Adzes are a traditional tool used for carving or smoothing rough-cut wood in hand woodworking. They are most often used for squaring up logs, or for hollowing out timber. Long ago islanders in the Central Pacific used shell, coral, and sometimes even stones, for the blades of their woodened handled adzes. Today metal blades are fixed to the locally cut and carved handles.
For years, Waa'gey carvers had to salvage truck springs and other low-grade scrap metal in order to shape the blades. Now, master metalsmith Jim Wester of Waldron Island, Washington is forging high-grade, specialized blades for the group. The partnership was initiated and coordinated by Habele as part of that group's mission to serve K-12 aged students across Micronesia.
"Waa'gey's model of pairing master carvers and weavers with high school aged students is great. They are doing so much to revive and preserve the cultural heritage," said Alex Sidles, a Habele Director. "The efforts also fit perfectly within Habele's mandate to promote academic excellence and access" Sidles continued. "Like the high school robotics teams, this type of extracurricular program really compliments Habele's scholarships and library donations."
The international partnership between canoe carvers in Yap, a small charity in South Carolina and a metalsmith in Washington State has not gone unnoticed.
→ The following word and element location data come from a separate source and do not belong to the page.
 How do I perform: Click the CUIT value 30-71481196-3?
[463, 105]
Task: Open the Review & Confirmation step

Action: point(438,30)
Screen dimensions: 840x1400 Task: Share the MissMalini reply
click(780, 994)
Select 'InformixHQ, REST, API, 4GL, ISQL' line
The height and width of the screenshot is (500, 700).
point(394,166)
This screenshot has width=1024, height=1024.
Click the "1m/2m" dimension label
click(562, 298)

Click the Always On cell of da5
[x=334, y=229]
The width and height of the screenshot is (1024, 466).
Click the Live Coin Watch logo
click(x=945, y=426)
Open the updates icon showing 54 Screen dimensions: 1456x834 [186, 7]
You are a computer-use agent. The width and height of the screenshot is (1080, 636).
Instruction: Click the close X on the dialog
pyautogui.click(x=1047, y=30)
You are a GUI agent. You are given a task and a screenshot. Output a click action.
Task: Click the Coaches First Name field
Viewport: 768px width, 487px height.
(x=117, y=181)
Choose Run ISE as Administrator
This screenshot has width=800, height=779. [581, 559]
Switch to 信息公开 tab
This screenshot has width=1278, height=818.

Wester's shop is now offering similarly large and customized blades to other carvers across the world.
"Last year, I sold a few gutter adze irons to some carvers in the remote outer islands of Yap, Micronesia," Jim explains. "But they are building traditional dugout canoes and really want something more aggressive, for two handed work. So they commissioned me to make larger gutter irons, about 3 1/2 inches wide and five times heavier than my normal ones. Not only are they more powerful but also less taxing on the forearm than the single handed adzes."